■ THINGS TO DO ■
1) According to the Kaigarayama shell midden text, in what year was the midden designated a National Historic Site of Japan?
2) Condense the paragraph of the Kaigarayama shell midden text that begins "The lowest layer of the midden" into a shorter version that keeps its main facts.
3) Repeat the Kaigarayama shell midden text word for word, starting at "Shell miden in" and ending at "the Nōbi Plain.".

■ SELECTED EXCERPT ■
Shell miden in Kiyosu, Tōkai, Japan

The Kaigarayama shell midden (貝殻山貝塚, Kaigarayama kaizuka) is an archaeological site containing the ruins of a large-scale Yayoi period settlement with an associated shell midden located in what is now part of the city of Kiyosu, Aichi in the Tōkai region of Japan. The shell midden was designated a National Historic Site of Japan in 1971.

==Overview==
The Kaigarayama Shell Midden is associated with the neighboring Asahi village ruins, which is located 20 minutes on foot from Shin-Kiyosu Station on the Meitetsu Nagoya Main Line. The midden has a diameter of 15 meters and a depth of 2.5 meters. The site is in a low-lying alluvial area of the Kiso River, with an elevation of five meters above the modern sea level, at the northern end of the Nōbi Plain.

The lowest layer of the midden dates from the final stages of the Jōmon period and the upper strata is from the early Kofun period, so the midden spans the whole of the Yayoi period. Along with the usual clam shells and fish and animal bones, the midden was found to contain many examples of stone tools and Yayoi pottery. The presence of early Yayoi pottery typical of the Onga River of western Japan, and streak-type Jōmon pottery shards typically from eastern Japan together in the same strata indicate that both cultures co-existed for a time in the same settlement. The midden was discovered in 1929, and was excavated in 1972 due to construction of an interchange junction on Japan National Route 302. It is the largest of several middens in the area.

■ SUPPLIED RECORDS ■
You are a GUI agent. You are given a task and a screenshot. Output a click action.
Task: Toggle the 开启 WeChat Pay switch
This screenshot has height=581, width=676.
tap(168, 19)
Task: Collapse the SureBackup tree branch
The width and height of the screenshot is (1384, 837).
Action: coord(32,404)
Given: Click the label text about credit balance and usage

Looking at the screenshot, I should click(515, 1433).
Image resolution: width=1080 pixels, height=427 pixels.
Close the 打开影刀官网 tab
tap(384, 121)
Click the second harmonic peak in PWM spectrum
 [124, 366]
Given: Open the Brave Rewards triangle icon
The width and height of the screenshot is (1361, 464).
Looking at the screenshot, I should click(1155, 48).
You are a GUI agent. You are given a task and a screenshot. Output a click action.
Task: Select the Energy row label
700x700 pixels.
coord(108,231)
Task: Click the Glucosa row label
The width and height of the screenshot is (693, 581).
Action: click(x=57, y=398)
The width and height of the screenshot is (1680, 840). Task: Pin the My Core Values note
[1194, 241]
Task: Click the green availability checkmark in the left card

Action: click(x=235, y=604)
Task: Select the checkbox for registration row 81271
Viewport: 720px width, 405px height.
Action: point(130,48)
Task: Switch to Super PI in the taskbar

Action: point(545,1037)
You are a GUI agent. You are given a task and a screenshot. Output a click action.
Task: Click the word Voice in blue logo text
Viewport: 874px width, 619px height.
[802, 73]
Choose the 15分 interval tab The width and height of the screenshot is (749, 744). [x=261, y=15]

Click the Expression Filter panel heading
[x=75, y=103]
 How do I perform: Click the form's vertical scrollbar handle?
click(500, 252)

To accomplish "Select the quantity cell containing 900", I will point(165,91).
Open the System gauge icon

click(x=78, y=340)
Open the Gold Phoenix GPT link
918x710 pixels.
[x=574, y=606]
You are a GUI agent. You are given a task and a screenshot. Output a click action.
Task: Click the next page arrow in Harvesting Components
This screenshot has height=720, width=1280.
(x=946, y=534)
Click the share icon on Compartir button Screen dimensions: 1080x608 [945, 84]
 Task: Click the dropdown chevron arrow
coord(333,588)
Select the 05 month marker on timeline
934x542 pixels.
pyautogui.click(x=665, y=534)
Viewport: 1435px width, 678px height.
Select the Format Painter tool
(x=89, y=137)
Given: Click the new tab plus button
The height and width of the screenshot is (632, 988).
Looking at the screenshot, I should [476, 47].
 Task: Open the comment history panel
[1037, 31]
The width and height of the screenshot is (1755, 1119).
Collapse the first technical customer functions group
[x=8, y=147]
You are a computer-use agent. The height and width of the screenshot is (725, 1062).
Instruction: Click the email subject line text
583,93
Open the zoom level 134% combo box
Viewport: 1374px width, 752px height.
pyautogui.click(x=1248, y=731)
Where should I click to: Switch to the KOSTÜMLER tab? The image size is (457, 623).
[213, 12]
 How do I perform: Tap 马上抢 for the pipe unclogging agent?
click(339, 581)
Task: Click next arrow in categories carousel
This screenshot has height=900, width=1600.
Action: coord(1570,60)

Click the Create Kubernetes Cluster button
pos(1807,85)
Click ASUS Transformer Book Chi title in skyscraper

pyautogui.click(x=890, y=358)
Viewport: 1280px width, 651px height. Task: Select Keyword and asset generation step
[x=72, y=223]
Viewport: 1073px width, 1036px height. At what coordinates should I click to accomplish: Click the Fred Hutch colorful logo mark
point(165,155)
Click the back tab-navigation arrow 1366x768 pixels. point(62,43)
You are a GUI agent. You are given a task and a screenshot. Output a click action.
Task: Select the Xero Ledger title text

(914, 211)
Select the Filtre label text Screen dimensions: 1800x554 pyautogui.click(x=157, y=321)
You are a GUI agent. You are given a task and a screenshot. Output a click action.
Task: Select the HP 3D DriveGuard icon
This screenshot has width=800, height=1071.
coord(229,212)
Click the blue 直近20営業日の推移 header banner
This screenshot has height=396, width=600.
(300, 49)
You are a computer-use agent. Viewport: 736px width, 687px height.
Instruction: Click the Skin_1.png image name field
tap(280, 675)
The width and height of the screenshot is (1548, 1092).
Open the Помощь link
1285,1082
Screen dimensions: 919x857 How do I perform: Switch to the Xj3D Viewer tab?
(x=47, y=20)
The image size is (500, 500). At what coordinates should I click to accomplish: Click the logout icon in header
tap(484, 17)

■ ANSWERS PROVIDED ■
1) 1971

2) The midden's layers run from the end of the Jōmon period to the early Kofun period, spanning the entire Yayoi period. Besides clam shells and fish and animal bones, it held many stone tools and Yayoi pottery. Early Yayoi pottery typical of the Onga River in western Japan was found in the same strata as streak-type Jōmon shards from eastern Japan, indicating that the two cultures co-existed for a time in the same settlement. The midden was discovered in 1929 and excavated in 1972 for an interchange on Japan National Route 302. It is the largest of several middens in the area.

3)
Shell miden in Kiyosu, Tōkai, Japan

The Kaigarayama shell midden (貝殻山貝塚, Kaigarayama kaizuka) is an archaeological site containing the ruins of a large-scale Yayoi period settlement with an associated shell midden located in what is now part of the city of Kiyosu, Aichi in the Tōkai region of Japan. The shell midden was designated a National Historic Site of Japan in 1971.

==Overview==
The Kaigarayama Shell Midden is associated with the neighboring Asahi village ruins, which is located 20 minutes on foot from Shin-Kiyosu Station on the Meitetsu Nagoya Main Line. The midden has a diameter of 15 meters and a depth of 2.5 meters. The site is in a low-lying alluvial area of the Kiso River, with an elevation of five meters above the modern sea level, at the northern end of the Nōbi Plain.